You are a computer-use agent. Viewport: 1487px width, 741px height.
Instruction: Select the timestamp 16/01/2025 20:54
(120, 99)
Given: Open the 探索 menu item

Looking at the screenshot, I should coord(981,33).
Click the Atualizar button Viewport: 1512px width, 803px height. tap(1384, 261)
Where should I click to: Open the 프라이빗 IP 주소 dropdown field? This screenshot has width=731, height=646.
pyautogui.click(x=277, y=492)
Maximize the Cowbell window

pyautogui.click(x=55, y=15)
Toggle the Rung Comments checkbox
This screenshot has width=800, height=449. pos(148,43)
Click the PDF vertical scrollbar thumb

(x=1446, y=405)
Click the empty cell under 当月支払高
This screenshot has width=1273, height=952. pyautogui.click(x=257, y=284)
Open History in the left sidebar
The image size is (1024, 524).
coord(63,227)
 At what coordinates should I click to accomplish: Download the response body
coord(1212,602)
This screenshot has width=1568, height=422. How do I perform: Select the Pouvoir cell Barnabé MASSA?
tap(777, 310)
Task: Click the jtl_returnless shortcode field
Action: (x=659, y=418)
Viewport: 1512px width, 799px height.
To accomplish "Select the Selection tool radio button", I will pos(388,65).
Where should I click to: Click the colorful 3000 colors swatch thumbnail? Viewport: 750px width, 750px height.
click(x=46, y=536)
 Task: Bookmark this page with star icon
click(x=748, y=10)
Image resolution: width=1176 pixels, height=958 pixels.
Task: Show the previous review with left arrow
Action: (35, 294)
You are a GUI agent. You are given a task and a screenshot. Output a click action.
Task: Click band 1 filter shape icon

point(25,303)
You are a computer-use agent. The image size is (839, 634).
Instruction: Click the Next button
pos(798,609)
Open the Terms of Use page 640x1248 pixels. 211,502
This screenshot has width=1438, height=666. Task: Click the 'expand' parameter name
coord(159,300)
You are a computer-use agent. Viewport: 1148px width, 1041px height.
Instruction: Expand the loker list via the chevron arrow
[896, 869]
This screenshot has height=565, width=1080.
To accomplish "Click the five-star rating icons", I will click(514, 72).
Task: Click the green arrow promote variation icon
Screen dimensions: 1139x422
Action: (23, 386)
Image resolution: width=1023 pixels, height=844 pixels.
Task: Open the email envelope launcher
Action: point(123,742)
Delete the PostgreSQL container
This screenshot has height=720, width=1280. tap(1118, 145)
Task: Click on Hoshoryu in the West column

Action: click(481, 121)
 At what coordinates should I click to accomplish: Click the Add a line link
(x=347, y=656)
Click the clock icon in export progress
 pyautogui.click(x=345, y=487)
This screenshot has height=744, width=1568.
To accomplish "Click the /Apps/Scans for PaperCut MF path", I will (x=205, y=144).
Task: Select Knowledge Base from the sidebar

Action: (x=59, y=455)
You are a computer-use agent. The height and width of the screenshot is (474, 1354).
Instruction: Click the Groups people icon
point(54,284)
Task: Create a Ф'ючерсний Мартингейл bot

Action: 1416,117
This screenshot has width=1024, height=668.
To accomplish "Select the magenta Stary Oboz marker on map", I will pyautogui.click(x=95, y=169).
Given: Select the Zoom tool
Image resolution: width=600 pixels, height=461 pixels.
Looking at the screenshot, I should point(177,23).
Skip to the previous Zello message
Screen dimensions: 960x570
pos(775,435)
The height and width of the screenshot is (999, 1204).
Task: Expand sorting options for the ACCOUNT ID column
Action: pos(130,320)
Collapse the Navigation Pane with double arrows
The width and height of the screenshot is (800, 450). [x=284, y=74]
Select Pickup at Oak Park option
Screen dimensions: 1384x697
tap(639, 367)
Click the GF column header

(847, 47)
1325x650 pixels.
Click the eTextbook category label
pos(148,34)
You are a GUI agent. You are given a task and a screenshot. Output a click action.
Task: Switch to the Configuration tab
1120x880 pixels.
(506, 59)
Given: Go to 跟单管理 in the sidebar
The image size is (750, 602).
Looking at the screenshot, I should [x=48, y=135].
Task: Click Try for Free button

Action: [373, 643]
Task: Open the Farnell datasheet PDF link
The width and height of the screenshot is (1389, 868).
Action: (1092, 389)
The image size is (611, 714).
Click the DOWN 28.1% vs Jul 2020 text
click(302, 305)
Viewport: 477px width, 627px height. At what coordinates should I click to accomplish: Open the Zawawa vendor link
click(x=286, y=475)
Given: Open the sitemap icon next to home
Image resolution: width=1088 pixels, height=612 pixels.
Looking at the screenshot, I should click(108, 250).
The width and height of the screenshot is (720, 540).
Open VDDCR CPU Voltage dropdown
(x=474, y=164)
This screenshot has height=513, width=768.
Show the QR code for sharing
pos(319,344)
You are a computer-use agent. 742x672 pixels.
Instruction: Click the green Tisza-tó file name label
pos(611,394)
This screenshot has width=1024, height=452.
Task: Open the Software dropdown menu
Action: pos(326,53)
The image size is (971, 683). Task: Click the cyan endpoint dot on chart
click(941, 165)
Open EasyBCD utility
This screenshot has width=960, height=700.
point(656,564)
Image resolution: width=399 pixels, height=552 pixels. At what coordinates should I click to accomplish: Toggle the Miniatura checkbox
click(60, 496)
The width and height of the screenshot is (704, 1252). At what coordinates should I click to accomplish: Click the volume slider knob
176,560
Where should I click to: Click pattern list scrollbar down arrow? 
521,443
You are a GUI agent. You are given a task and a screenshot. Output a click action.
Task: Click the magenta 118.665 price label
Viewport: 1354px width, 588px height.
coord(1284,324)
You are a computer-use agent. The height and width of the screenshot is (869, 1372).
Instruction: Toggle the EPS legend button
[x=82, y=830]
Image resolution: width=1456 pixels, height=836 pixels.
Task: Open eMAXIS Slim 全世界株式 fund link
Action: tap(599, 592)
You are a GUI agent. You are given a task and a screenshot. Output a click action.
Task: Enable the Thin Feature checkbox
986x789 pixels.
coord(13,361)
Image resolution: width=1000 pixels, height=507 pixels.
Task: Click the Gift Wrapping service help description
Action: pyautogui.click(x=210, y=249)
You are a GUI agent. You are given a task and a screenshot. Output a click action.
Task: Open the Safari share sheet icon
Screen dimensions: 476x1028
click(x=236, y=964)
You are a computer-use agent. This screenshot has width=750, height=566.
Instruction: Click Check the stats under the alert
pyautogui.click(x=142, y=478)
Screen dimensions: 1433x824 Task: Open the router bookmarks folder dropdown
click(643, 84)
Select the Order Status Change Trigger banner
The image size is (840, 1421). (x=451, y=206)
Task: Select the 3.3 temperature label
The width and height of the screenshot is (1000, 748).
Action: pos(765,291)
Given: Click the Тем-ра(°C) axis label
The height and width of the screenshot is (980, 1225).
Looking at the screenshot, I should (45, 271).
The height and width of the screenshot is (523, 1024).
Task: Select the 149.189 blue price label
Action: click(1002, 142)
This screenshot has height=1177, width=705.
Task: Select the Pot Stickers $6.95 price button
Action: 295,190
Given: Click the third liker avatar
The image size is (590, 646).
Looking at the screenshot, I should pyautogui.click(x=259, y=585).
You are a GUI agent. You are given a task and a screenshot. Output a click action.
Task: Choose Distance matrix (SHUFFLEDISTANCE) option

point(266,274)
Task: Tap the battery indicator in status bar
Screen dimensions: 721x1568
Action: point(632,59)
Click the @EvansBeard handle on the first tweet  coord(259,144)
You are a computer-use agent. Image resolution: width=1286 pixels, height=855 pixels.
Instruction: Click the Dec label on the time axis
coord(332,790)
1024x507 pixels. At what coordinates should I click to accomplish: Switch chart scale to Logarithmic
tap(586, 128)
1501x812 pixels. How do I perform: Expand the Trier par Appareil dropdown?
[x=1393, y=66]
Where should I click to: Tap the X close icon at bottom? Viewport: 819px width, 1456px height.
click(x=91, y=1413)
########################################
## Problem
Lines in the records above that carry the word "will" are to be located and copied.

## Task answer
To accomplish "Select the Selection tool radio button", I will pos(388,65).
To accomplish "Click the five-star rating icons", I will click(514, 72).
To accomplish "Click the /Apps/Scans for PaperCut MF path", I will (x=205, y=144).
To accomplish "Select the magenta Stary Oboz marker on map", I will pyautogui.click(x=95, y=169).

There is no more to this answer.